Results-driven AI leader with 10 years in data science, applied machine learning, deep learning, and LLM applications — leading a lean, high-impact team driving digital transformation through end-to-end AI pipelines and production-scale infrastructure.

Experience

  • Assistant Manager | Data Science Lead at Shopee
    May 2020 - Present · 6 yrs 2 mos

    • Founded and led Shopee Taiwan’s first Data Science team, a lean 4-member team deploying 40+ production models (33 active by end-2025) and 10+ automation pipelines across platform-wide risk and operations, scaling organizational capacity by 58 FTEs (~NT$45M annual efficiency gains). • Architected a multi-step LLM reasoning pipeline combining summarization and risk-type classification; automated 450K+ unstructured CS logs monthly with 95% automation, streamlining triage equivalent to 9 FTEs. • Owned delivery of a RAG-based LLM system for off-platform directing detection; successfully auto-passed 1.2M dialogues (80% automation), unlocking operational capacity equivalent to 12 FTEs while driving an 11x increase in confirmed detections with a near 0% appeal rate. • Drove a multimodal BSMI infringement detection system by fine-tuning LLMs (QLoRA/Unsloth) to verify product safety certifications; achieved 96% precision, clearing a 600K backlog and automating 80% of new daily arrivals. • Led the development of an SBERT-based semantic matching system for NCC regulatory compliance; automated 358K annual audits with 99.3% precision and a 0.02% appeal rate, reducing manual labor costs by 53% • Spearheaded scalable fraud detection models using LightGBM across new registration, existing, and buyer-stage users; automated 8M+ reviews and froze 1.4M+ high-risk accounts in 2025. • Initiated a unified defense mechanism with AML, Fraud, and Payment teams, integrating detection pipelines that identified 10K+ associated accounts, 400+ money-laundering cases, and 2K+ frozen rented accounts. • Developed 5 specialized NLP models using Bi-LSTM for regulatory and compliance item detection, achieving 97% precision and absorbing workloads equivalent to 3.4K review days annually (~14 FTEs).
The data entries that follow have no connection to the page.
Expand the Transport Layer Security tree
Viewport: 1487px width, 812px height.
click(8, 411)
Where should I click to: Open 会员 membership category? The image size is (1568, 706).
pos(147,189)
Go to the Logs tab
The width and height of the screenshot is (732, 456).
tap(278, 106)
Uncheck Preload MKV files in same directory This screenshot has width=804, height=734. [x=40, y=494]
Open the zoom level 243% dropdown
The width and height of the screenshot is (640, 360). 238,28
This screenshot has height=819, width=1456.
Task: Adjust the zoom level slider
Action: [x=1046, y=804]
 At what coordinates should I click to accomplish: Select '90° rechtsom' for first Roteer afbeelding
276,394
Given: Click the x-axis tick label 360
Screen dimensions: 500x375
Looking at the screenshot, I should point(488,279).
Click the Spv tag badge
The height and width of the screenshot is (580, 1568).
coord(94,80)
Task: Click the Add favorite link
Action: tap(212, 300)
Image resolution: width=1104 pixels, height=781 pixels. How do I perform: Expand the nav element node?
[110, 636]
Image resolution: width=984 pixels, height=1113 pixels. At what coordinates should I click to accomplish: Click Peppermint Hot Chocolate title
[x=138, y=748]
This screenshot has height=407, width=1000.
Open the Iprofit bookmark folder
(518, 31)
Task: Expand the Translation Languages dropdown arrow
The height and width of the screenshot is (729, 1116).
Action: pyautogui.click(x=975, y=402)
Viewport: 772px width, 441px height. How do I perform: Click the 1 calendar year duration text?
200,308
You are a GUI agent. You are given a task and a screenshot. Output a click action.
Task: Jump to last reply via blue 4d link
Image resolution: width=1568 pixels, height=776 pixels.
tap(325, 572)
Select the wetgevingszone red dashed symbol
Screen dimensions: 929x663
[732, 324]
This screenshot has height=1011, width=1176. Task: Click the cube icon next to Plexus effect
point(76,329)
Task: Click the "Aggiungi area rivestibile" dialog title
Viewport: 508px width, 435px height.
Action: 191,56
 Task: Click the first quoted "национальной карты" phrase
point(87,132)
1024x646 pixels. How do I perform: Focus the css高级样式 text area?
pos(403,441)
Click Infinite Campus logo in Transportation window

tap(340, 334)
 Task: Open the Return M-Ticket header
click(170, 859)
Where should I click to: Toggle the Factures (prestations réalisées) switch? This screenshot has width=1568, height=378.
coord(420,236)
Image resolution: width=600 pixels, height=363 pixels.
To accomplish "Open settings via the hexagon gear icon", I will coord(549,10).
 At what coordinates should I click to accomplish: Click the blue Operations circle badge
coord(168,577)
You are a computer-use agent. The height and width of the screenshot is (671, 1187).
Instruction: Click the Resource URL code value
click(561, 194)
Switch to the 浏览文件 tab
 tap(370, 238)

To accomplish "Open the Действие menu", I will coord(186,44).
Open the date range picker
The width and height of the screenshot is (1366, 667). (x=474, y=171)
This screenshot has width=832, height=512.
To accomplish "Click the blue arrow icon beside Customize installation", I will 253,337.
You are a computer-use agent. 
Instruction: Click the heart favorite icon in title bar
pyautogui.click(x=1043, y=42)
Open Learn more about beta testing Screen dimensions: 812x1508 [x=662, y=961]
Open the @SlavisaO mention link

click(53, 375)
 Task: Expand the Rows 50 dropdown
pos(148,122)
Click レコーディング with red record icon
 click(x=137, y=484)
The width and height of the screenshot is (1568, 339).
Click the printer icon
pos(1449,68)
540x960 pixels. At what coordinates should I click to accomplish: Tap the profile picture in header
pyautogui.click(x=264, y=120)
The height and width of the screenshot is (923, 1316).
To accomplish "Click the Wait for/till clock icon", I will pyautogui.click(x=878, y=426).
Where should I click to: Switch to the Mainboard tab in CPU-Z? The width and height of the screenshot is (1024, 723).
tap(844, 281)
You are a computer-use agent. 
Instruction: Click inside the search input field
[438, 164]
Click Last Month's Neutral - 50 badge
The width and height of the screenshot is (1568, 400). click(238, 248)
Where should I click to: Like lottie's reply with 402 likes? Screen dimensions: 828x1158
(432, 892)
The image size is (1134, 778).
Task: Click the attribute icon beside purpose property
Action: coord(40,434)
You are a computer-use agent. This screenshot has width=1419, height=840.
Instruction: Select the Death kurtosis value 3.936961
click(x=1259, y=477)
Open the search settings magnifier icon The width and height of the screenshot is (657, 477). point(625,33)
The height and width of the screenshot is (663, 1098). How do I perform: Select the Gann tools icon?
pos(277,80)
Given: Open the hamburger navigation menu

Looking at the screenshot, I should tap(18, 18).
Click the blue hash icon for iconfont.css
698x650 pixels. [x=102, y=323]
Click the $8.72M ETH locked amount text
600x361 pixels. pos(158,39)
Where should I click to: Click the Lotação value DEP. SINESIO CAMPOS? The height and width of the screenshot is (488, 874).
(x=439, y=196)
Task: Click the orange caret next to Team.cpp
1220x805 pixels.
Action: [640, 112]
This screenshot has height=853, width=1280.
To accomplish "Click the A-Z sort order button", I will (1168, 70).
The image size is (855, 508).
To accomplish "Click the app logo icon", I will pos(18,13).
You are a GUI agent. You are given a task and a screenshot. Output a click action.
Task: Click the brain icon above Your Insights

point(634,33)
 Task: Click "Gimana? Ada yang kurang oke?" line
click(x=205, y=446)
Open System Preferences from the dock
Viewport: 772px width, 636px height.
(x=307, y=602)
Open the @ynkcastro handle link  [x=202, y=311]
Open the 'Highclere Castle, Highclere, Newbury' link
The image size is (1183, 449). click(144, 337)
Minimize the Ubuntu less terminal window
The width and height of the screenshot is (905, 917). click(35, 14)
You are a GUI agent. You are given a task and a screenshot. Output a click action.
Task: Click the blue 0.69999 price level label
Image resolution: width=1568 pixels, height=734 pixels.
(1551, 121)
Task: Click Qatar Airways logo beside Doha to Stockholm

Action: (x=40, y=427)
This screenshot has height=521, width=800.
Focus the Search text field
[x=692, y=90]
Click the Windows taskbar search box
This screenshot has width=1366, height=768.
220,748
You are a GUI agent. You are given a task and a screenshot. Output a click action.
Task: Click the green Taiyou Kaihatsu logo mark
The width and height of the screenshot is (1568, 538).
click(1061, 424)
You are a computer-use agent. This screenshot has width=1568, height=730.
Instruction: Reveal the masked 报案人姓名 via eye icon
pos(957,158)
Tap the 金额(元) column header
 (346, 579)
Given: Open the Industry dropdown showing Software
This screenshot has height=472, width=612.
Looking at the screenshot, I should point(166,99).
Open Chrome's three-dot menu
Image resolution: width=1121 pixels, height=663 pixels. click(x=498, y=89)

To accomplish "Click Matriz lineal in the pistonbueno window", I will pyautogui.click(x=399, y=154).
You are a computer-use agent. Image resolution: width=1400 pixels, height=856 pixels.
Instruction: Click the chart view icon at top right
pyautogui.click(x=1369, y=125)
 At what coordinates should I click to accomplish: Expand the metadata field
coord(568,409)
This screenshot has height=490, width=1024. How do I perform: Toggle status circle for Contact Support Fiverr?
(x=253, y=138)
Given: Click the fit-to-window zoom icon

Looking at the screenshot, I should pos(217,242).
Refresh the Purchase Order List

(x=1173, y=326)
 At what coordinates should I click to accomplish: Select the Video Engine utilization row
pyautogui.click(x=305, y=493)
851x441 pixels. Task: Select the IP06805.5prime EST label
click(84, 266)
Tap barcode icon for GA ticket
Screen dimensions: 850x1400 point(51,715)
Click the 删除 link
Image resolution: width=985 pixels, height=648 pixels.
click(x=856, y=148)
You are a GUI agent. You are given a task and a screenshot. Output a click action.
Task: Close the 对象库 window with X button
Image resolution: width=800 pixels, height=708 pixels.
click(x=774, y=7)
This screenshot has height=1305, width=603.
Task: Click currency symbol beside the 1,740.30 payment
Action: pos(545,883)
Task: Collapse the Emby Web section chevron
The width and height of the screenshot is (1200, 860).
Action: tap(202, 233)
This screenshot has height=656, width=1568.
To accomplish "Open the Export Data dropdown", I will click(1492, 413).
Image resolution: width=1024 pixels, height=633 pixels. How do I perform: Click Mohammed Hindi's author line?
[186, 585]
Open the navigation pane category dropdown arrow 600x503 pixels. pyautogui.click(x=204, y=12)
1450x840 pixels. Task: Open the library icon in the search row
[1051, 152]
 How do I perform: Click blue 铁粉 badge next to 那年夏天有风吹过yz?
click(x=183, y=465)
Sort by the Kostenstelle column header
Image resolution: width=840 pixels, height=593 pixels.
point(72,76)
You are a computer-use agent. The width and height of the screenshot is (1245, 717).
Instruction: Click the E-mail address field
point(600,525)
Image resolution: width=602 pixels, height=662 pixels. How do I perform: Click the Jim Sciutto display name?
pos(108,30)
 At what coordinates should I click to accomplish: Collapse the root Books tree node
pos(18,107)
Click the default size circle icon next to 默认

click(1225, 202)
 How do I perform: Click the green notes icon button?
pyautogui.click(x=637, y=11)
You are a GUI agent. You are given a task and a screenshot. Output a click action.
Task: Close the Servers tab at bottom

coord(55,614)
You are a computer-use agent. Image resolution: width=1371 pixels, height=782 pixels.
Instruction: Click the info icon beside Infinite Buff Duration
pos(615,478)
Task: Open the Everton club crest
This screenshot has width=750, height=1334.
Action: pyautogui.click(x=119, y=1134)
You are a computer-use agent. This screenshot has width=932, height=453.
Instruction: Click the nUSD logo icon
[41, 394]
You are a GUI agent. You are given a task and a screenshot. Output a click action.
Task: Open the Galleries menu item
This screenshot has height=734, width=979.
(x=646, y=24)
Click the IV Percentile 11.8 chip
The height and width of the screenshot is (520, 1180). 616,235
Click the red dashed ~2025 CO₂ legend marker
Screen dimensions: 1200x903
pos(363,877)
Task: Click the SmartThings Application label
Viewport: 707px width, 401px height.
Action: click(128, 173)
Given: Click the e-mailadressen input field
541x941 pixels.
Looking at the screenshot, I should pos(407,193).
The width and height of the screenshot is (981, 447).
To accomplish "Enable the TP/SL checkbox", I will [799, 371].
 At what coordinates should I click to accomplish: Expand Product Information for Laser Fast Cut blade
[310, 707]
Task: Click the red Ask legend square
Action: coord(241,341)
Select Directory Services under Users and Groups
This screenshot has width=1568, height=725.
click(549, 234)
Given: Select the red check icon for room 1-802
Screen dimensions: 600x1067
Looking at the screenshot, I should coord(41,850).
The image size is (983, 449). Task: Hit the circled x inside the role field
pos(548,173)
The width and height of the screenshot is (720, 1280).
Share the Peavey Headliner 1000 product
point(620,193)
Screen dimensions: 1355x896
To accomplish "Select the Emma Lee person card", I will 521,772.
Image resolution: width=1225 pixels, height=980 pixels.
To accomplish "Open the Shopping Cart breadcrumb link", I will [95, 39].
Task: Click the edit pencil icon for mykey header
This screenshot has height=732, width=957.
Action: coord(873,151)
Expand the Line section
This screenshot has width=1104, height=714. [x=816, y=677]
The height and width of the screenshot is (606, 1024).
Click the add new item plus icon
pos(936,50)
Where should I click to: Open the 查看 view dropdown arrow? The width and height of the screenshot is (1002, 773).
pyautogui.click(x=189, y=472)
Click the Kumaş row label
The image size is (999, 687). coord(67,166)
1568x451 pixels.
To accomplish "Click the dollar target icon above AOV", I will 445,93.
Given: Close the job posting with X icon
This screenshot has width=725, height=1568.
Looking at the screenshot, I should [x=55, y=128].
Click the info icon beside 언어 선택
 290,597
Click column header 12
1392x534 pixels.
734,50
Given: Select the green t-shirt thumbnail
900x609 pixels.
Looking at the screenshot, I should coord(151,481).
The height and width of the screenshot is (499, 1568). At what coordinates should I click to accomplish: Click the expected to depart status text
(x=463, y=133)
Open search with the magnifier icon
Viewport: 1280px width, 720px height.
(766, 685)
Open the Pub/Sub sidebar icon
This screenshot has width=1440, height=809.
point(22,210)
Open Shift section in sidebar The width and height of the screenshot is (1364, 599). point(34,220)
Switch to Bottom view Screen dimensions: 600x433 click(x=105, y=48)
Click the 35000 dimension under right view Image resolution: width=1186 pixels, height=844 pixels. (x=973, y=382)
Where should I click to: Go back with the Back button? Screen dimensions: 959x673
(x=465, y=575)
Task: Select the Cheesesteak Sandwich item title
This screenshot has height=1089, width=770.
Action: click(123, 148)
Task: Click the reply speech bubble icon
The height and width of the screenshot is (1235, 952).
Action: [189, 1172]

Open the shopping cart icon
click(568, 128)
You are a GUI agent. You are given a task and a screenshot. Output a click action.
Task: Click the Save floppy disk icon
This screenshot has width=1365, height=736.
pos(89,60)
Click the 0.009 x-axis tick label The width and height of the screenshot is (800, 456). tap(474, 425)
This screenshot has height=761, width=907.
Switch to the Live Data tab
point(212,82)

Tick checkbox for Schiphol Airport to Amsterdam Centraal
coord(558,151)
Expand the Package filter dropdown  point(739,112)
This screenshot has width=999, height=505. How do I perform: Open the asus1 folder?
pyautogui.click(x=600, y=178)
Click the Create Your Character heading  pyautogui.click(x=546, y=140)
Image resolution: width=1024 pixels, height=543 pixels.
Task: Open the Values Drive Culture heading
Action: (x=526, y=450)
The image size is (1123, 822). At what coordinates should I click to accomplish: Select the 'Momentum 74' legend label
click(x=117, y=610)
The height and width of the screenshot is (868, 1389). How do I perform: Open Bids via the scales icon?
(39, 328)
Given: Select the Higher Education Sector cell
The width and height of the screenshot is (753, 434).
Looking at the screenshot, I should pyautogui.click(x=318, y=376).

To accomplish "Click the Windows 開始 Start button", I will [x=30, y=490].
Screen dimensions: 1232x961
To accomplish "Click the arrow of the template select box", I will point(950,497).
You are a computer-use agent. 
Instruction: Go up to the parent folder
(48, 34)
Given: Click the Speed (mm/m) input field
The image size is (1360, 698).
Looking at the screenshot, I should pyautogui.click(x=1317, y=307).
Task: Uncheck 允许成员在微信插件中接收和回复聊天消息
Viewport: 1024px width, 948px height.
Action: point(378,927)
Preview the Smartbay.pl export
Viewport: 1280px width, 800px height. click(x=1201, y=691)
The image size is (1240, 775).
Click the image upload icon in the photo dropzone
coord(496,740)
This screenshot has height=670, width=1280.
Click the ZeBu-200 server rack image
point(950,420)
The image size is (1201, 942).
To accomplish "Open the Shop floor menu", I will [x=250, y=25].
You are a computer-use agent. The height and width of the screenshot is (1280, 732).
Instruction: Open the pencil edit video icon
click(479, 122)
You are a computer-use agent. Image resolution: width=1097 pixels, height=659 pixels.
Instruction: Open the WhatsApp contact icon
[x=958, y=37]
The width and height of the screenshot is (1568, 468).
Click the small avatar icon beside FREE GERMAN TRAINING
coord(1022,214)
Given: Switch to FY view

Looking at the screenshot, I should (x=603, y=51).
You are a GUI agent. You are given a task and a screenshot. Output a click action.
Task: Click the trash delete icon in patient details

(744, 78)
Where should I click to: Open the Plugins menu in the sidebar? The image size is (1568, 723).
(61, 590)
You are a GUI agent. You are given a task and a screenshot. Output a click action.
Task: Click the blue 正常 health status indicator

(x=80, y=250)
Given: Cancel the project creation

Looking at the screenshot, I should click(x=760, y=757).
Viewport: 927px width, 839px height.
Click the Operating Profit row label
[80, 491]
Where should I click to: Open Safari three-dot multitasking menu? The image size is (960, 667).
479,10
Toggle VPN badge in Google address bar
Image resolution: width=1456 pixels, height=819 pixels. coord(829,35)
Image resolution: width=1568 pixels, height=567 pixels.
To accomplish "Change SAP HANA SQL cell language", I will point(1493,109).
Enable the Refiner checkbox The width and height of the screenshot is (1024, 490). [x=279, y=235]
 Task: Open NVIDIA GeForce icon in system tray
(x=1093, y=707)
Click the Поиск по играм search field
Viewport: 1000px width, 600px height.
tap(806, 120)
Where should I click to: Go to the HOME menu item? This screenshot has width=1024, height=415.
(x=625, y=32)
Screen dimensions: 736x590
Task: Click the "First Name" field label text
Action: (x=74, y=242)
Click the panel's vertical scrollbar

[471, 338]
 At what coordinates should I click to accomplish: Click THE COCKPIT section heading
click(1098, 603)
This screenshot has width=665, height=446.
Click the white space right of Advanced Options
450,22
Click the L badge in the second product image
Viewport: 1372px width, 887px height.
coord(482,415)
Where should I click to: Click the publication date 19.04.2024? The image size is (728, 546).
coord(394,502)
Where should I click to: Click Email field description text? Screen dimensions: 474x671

  • Senior Data Scientist at BenQ Corporation
    Dec 2016 - May 2020 · 3 yrs 6 mos

    • Apply polynomial regression model to build sales estimator system which estimates 400+ competitors' product daily sales. • Use LSTM, POS and, NLP skills to develop Review Sentiment Classifier for product review classification and clustering at sentence level, accelerating key sentence extraction time from eight hours to 30 seconds, saving 99.9 percent of time. • Develop Text Generator by Language modeling skill, generated 10,000 reviews for training purpose, which improved 2% accuracy(from 94% to 96%) in Review Sentiment Classifier. • Lead and import data-driven business transformation, from data collection pipelines, data structure definition to automated analysis dashboard, improved efficiency by reducing 90% of the time required for product managers and designers to extract useful insights. • Construct Captcha breaker by object detection and image recognition techniques to assist data engineers achieve auto crawler. • Conduct social network analysis to extract potential influencer and explore association in social network, saving 80 percent of time for reviewing useful feedback. • Deliver statistical data analysis and visualization tools in data service, including user behavior, product sales performance, clustering (k-means), association rule and market segment, which helps traditional retailers find useful insight and business strategies by data-driven analysis. • Devise and create B2B marketing performance data visualization report by Data Studio; provide useful insight and analyze existing problems in SEM/website performance weekly review, report directly to assist business strategy decision making.

  • TSMC (1 yr 4 mos)
    • Data Analyst
      Sep 2015 - Dec 2016 · 1 yr 4 mos

      • Crafted Fault Detection and Classification chart detector system, saving 97 percent FDC U-chart within spec abnormal inspection time. Utilized Spotfire to show data visualization and design an interactive Graphical User Interface for data analysis result. • Employed k-means method in “U-chart by part analysis”, grouping similar parts together and tightening existing control spec.

    • Engineer
      Sep 2015 - Dec 2016 · 1 yr 4 mos

      System maintain and trouble shooting Process improvement Project management Data mining and Statistical data analysis

  • Graduate Student at University of Pittsburgh
    Aug 2013 - Apr 2015 · 1 yr 9 mos

  • Supply Chain Intern at Patton Electronics
    Jun 2014 - Aug 2014 · 3 mos

    • Used 5S method to reduce 50% working time in receiving dock. • Save $20,000 USD inventory cost through warehouse management. • Created a new working station in an urgent new project.